### Assignment
Among the lines below, list those containing the string "Open".

### Data for analysis
--- START ---
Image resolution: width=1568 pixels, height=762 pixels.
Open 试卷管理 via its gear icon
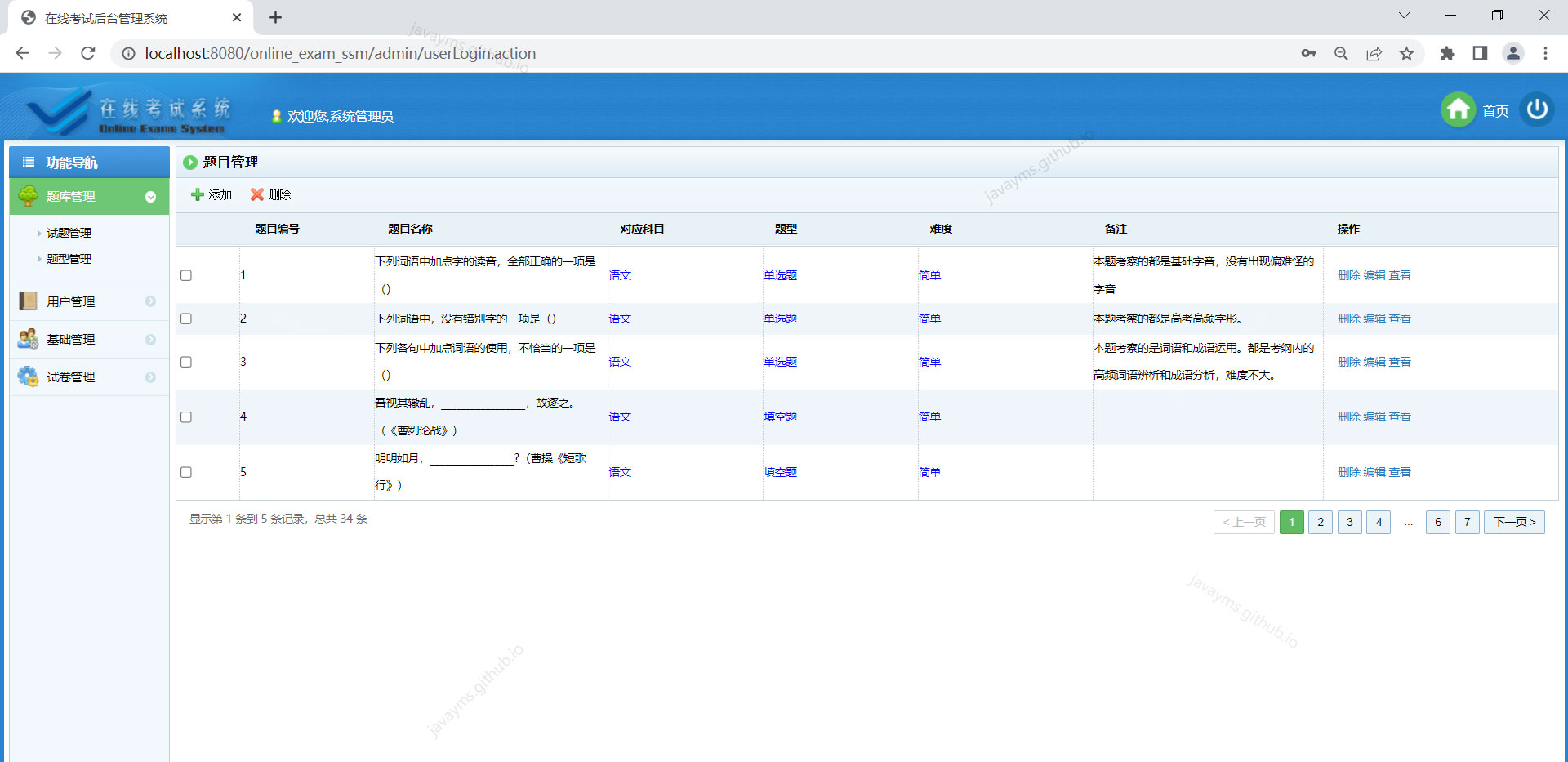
--- END ---
--- START ---
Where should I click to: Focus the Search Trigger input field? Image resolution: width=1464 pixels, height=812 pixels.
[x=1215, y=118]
--- END ---
--- START ---
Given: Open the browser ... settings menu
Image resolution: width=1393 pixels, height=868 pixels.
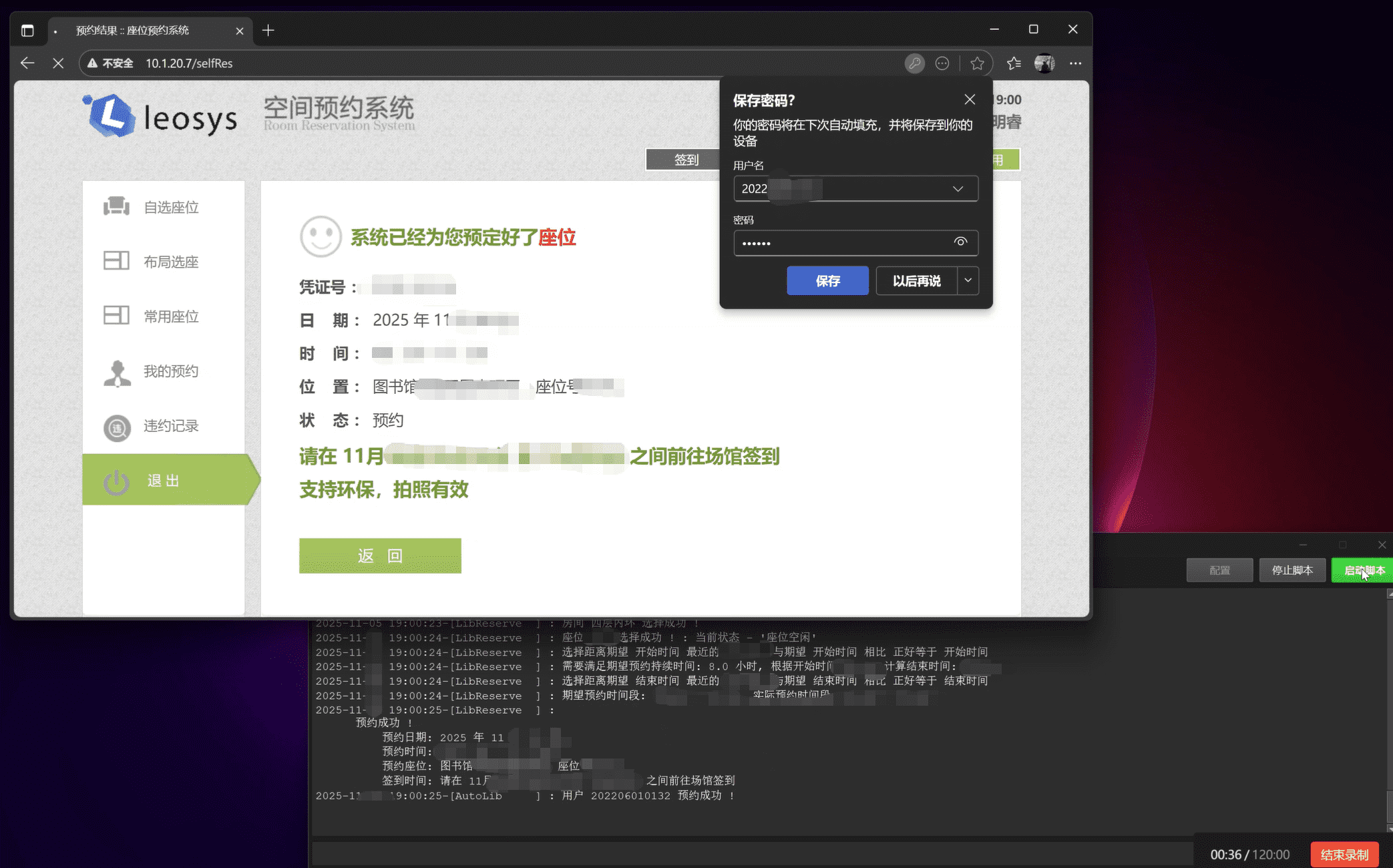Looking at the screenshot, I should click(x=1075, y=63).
--- END ---
### Result for this task
Open 试卷管理 via its gear icon
Given: Open the browser ... settings menu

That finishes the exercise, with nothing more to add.